Seperti Malin Kundang
"Amak tidak habis pikir dengan tingkah kamu, Firdaus. Sejak kamu pulang dari rantau, sikap kamu makin tidak jelas. Amak malu, dengan warga sini makin sering menyindir Amak, kalau Amak punya anak Perjaka Magrib, karena keluarnya hanya waktu Magrib saja" menahan sabar dengan logat bahasa Padangnya Amak Upit, giginya makin kuning dengan terus mengunyah sirih. Seraya dirinya semakin pasrah dengan Firdaus, anak satu-satunya dengan segenap jiwanya telah mewujudkan cita-citanya telah menjadikan, Firdaus seorang Guru.
Siang itu Amak Upit seakan sangat lelah hanya berdiri memandangi lereng perbukitan dari teras beranda depan rumah panggungnya. Tubuhnya semakin kurus tetapi berisi, kulitnya makin mengeriput dan wajahnya makin menua dengan terbalut hijab putih, tetap giginya masih terus mengunyah sirih.

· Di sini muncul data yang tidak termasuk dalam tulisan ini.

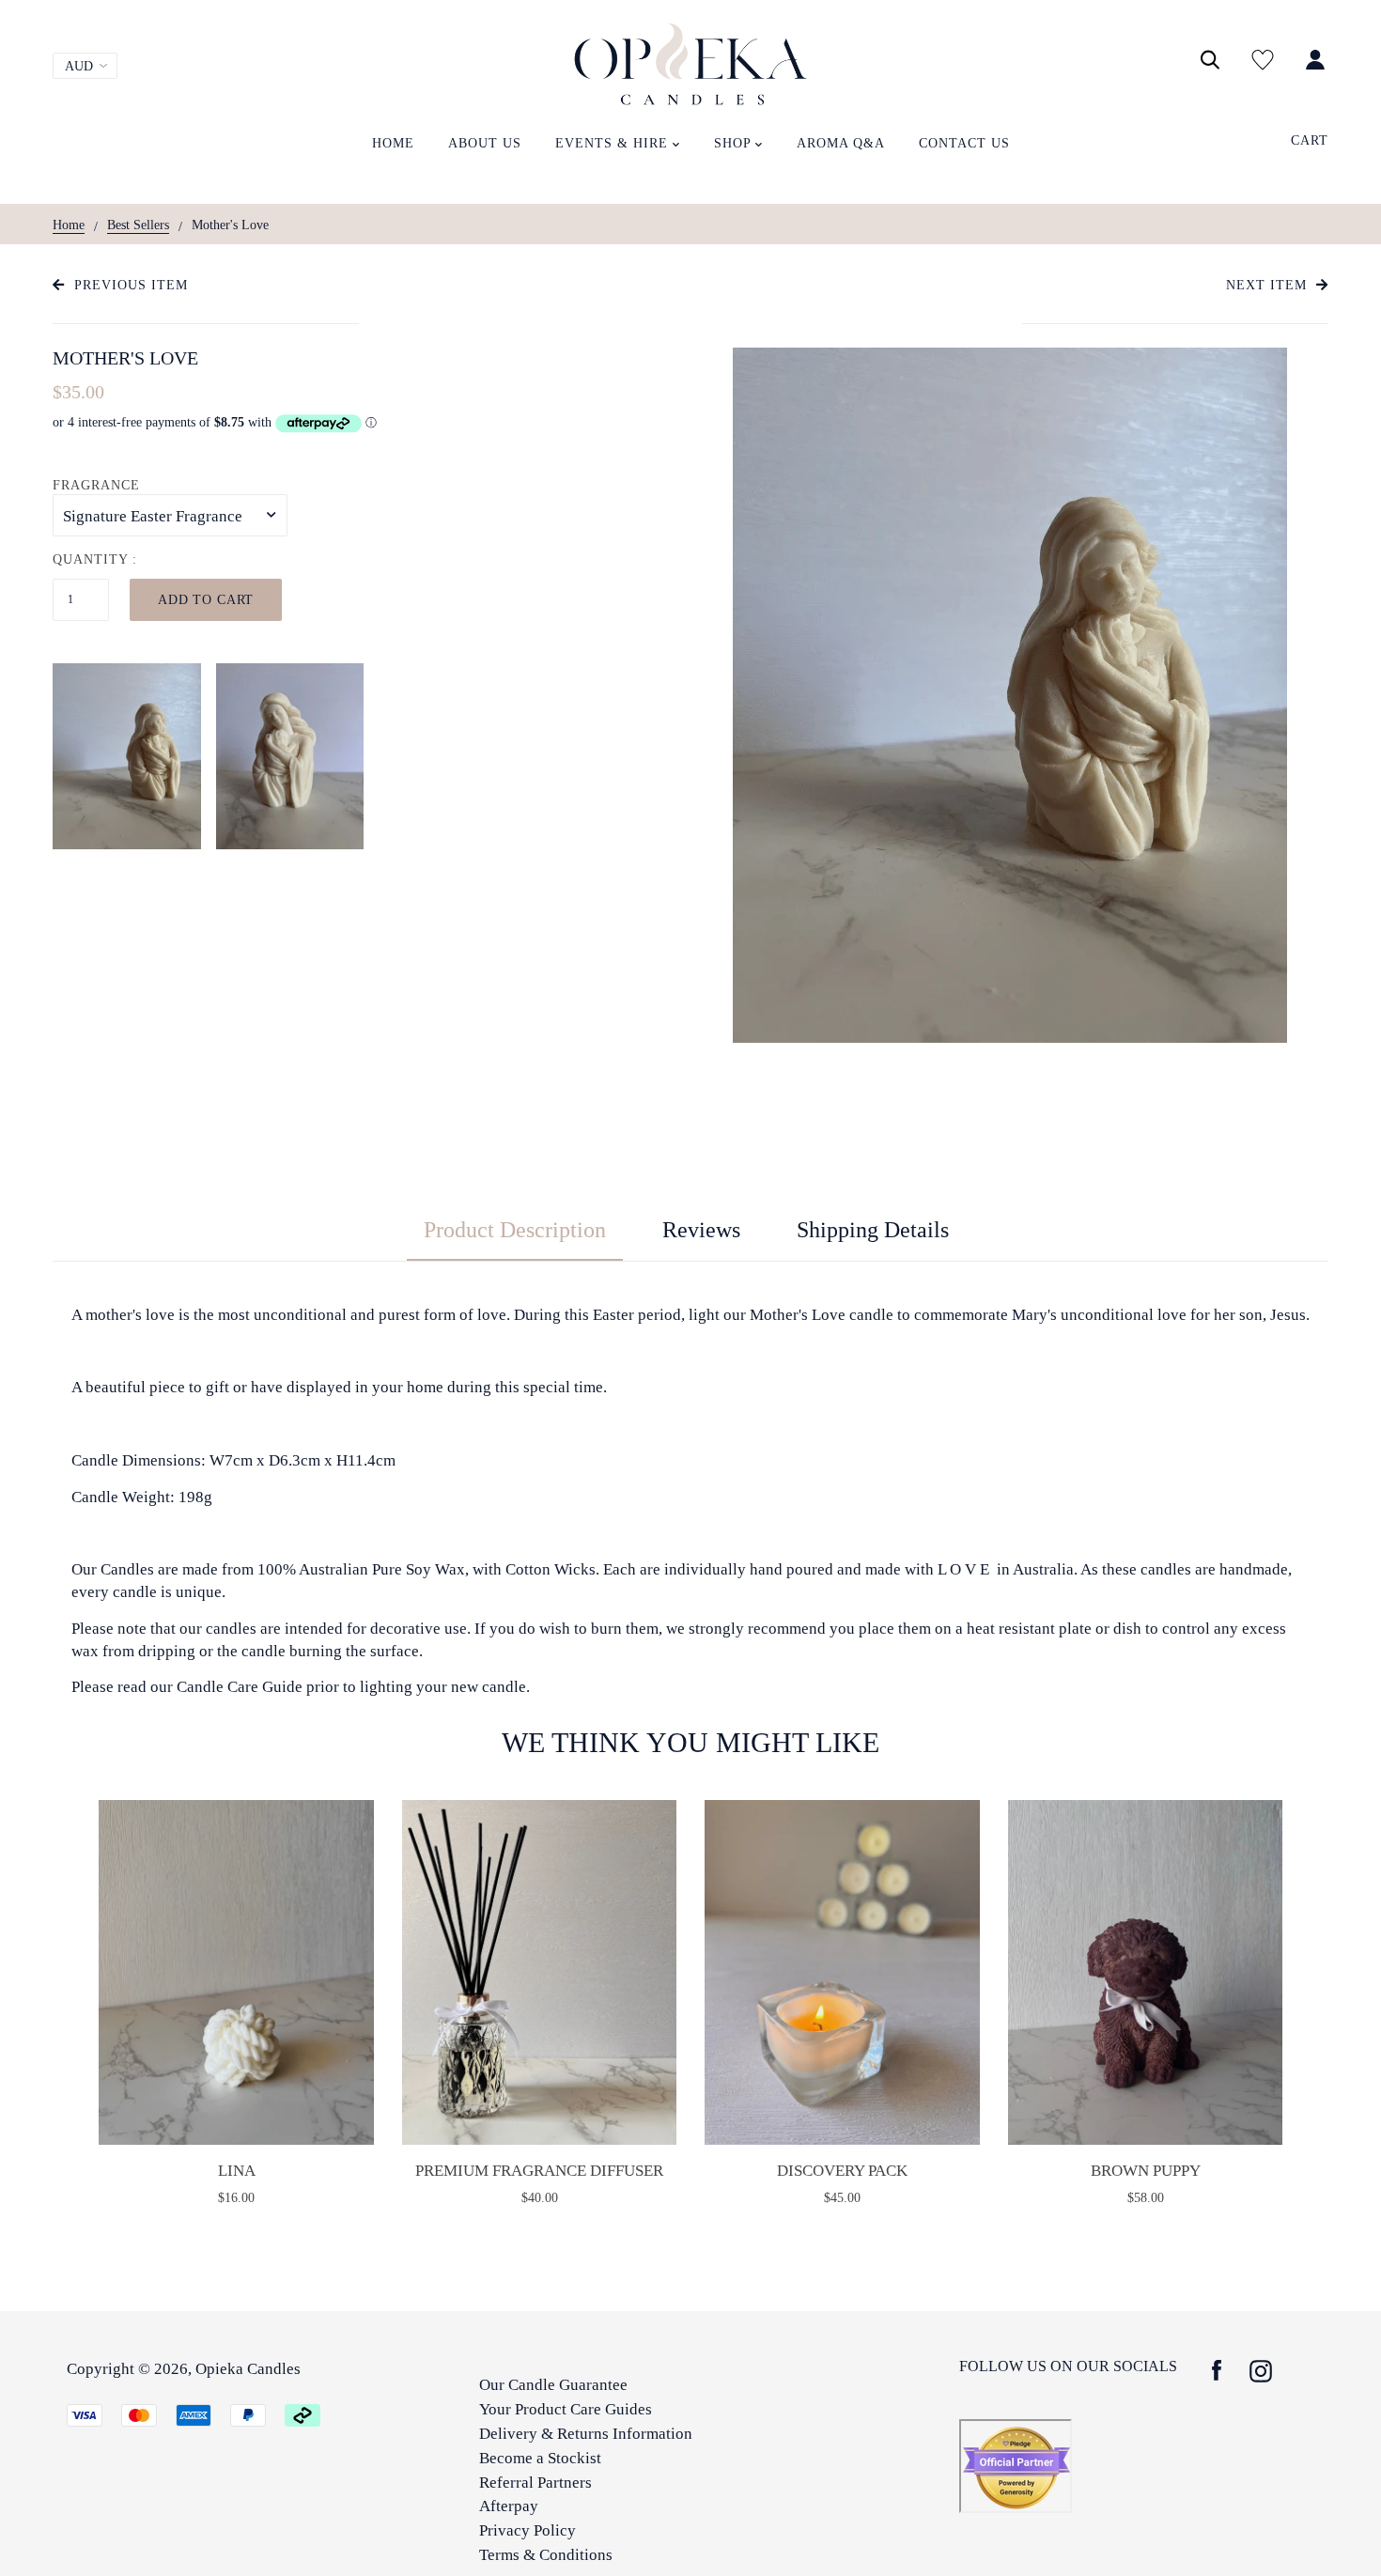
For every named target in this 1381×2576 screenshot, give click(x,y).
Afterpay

Hampir saban hari dirinya tidak bosan-bosannya menasehati Firdaus seperti otaknya makin tumpul dan kedua kupingnya tuli sering mendengar nasehat Amak Upit, tetap saja hatinya tidak bergeming seakan tertiban batu besar. Sederhana sekali siang itu pakaian yang di kenakan Amak Upit, walau dirinya memiliki banyak perkebunan cengkeh, tetap hidupnya sangat sederhana.
Lihat saja rumah panggungnya bergaya Minang cukup lumayan besar. Lihat saja atap rumahnya, pastinya akan siapa saja membuat terpesona ketika melihat sebagian atap terbuat dari ijuk menyerupai tanduk kerbau, meruncing keatas di ibaratkan seperti harapan setinggi-tingginya Mencapai Tuhan.
Kokohnya undakan anak tangga terletak di setiap pintu depan rumah, tidak sekedar jumlah undakan anak tangga, ternyata setiap satu tangga mempunyai makna berkaitan dengan Agama Islam, yang di anut warga Minangkabau. Hal ini memiliki arti, PercayaNya Kepada Tuhan Yang Maha Esa, Yaitu Allah.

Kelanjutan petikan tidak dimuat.